→ **WORK INSTRUCTIONS**: Please update all of the material below by replacing "Image resolution" with "Picture size" and leaving everything else as it is. Leave the pictures out of your answer.

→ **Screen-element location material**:

------

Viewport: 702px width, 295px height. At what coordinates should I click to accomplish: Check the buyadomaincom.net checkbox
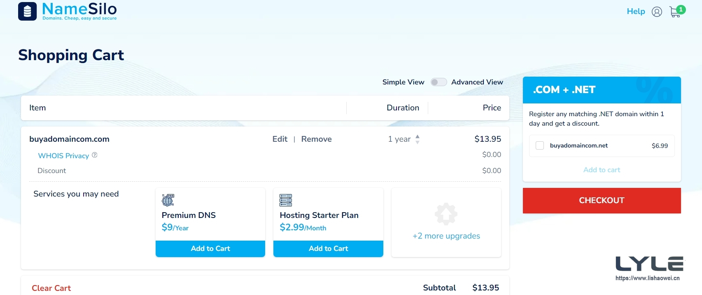(x=540, y=145)
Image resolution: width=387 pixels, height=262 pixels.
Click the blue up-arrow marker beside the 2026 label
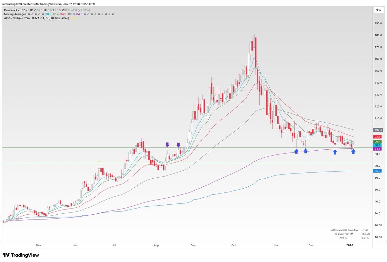[x=353, y=152]
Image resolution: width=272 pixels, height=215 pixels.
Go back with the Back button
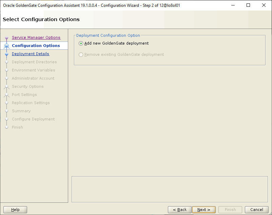point(179,210)
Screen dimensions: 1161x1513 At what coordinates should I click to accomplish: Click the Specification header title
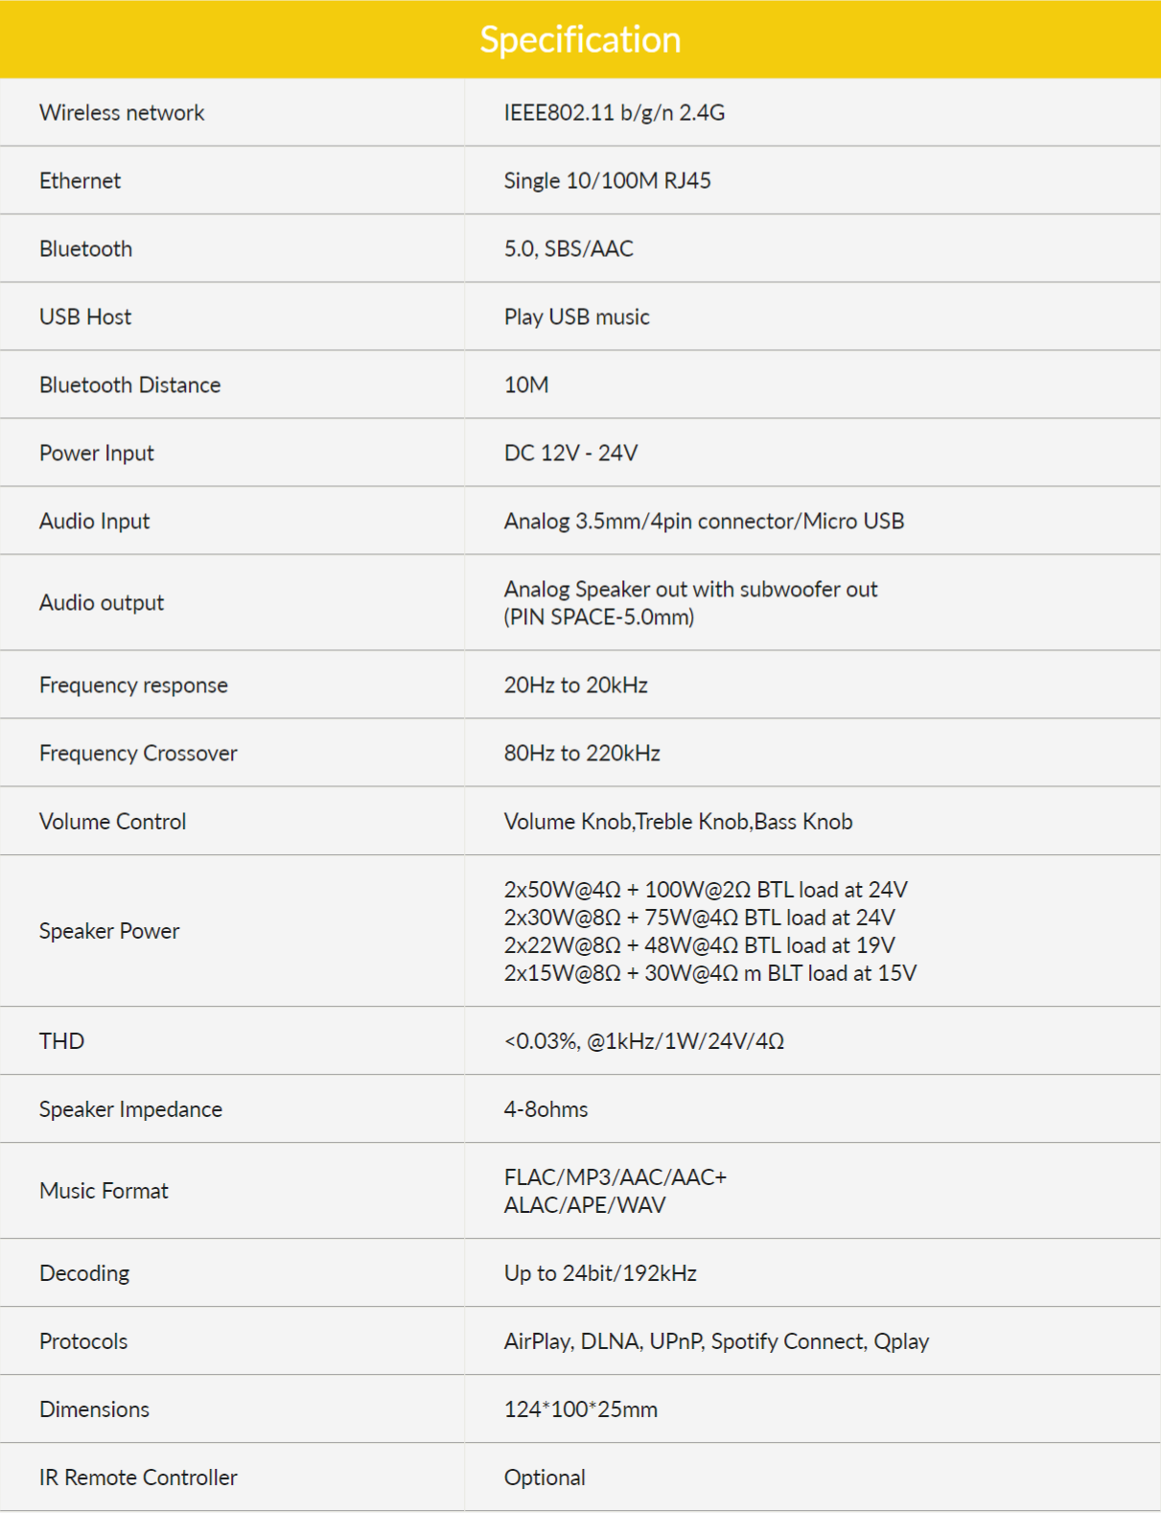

------

→ **TASK OUTPUT**:
Viewport: 702px width, 295px height. At what coordinates should I click to accomplish: Check the buyadomaincom.net checkbox
(x=540, y=145)
Picture size: width=387 pixels, height=262 pixels.
Click the blue up-arrow marker beside the 2026 label
[x=353, y=152]
Picture size: width=272 pixels, height=215 pixels.
Go back with the Back button
point(179,210)
Screen dimensions: 1161x1513 At what coordinates should I click to accomplish: Click the Specification header title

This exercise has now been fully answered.